1. Field of the Invention
The present invention relates to an optical wavelength switch having a planar lightwave circuit structure for use in optical communication, etc.
2. Description of the Related Arts
In recent years, communication capacity has explosively increased and construction of a photonic network having a large capacity using Wavelength Division Multiplexing (WDM) for coping with the increase has made progress.

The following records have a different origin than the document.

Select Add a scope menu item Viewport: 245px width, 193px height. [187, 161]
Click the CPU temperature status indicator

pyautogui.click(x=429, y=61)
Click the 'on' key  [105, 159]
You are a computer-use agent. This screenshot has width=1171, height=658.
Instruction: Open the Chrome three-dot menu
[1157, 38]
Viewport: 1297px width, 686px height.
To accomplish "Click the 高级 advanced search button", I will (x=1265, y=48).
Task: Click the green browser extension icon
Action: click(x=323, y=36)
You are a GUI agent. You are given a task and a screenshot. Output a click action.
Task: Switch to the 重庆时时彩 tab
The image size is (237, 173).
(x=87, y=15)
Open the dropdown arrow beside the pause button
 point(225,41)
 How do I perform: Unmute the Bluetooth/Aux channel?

For an efficient composition of the WDM photonic network, wavelength switches are indispensable which realize Optic Add-Drop Modules (OAD) or optical cross-connect modules disposed in optical transmission paths.
FIG. 1 is a diagram illustrating an optical add-drop module 10 and this module 10 inputs an input optical beam having been wavelength-multiplexed from a previous-stage node into an input port 11 and inputs an insert (Add) optical beam having a specific wavelength at the node into an insert port 12. Furthermore, a part of the input optical beam 11 and the insertion optical beam 12 are outputted unprocessed passing through (Through) to an output-side port 13 and a part of the input optical beam 11 having a specific wavelength is branched (Drop) to a branch port 14.

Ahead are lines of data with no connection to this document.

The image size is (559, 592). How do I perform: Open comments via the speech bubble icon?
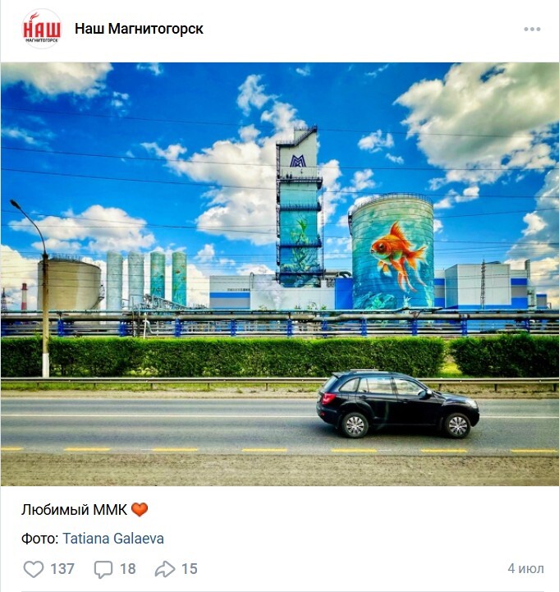pyautogui.click(x=103, y=569)
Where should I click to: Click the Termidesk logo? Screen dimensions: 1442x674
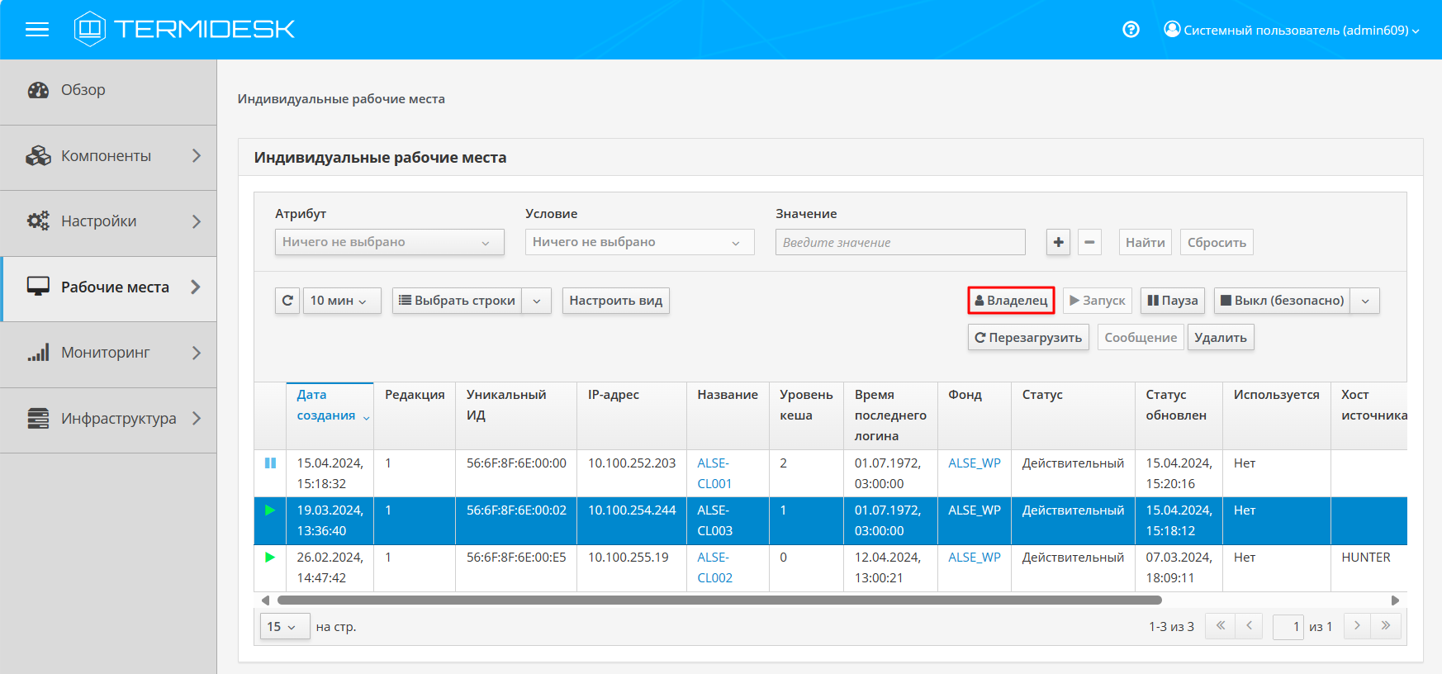184,30
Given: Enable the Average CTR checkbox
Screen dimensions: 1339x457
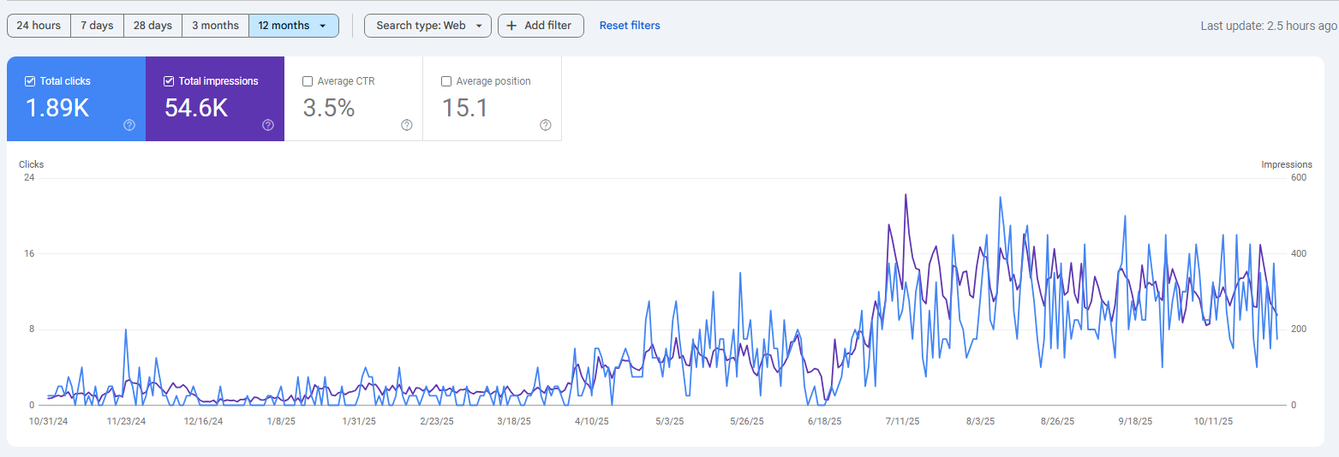Looking at the screenshot, I should coord(308,81).
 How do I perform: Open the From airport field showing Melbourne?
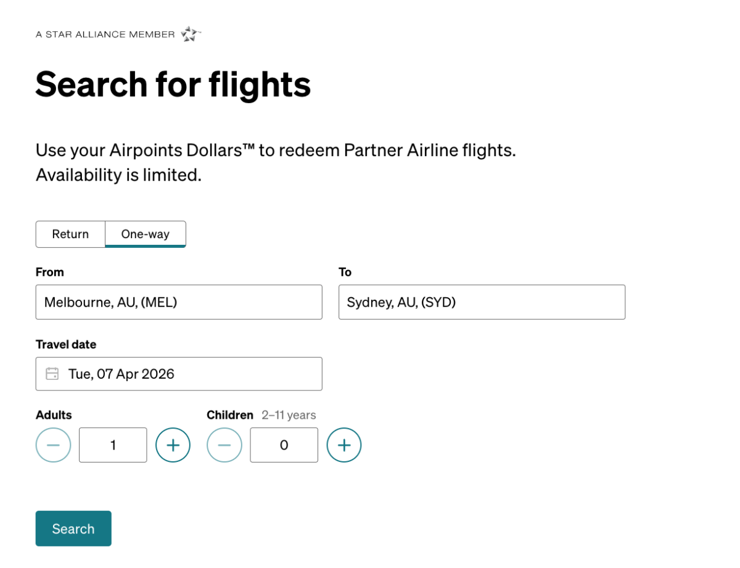(x=179, y=302)
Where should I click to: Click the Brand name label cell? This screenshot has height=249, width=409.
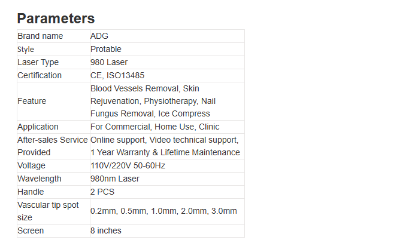click(x=40, y=36)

The functions of insertion (Add), passing through (Through) and branching (Drop) of an optical signal at the optical add-drop module 10 are realized by a wavelength switch. For a conventional wavelength switch having such functions, a composition as shown in FIG. 2 is known (see U.S. Pat. No. 5,960,133).
A composition shown in FIG. 2 comprises a combination of a diffraction grating (spectral function) 101, a MEMS (Micro-Electro Mechanical System) mirror 102 having a switching function and a focus lens 103.
The input optical beam (IN) and the insertion optical beam (ADD) are divided by the diffraction granting 101 into optical beams for each wavelength and inputted into the MEMS mirror 102 through the focus lens 103. At the MEMS mirror 102, it is possible to switch an optical beam to either an output (OUT) port or a branch (DROP) port by controlling the angle of the mirror.
Here, in order to downsize a WDM transmission system and reduce the cost on it, it is desired to realize the functions of the optical add-drop module 10 described referring to FIG. 1 using planar lightwave circuit (PLC) type functional integrated circuits capable of being mass-produced using a batch process.
However, for a combination of a diffraction grating 101 and an MEMS mirror 102 having a composition of a conventional example shown in FIG. 2, a high-precision alignment is necessary for the focus lens 103 and the MEMS mirror 102 in order to focus optical beam emitted from the diffraction grating 101, on the MEMS mirror 102.
To this end, there are problems that the number of assembly steps becomes great many and that cost reduction is difficult. Furthermore, it is very difficult to downsize and reduce the thickness of the switch because optical beams are propagated in a three (3)-dimensional space.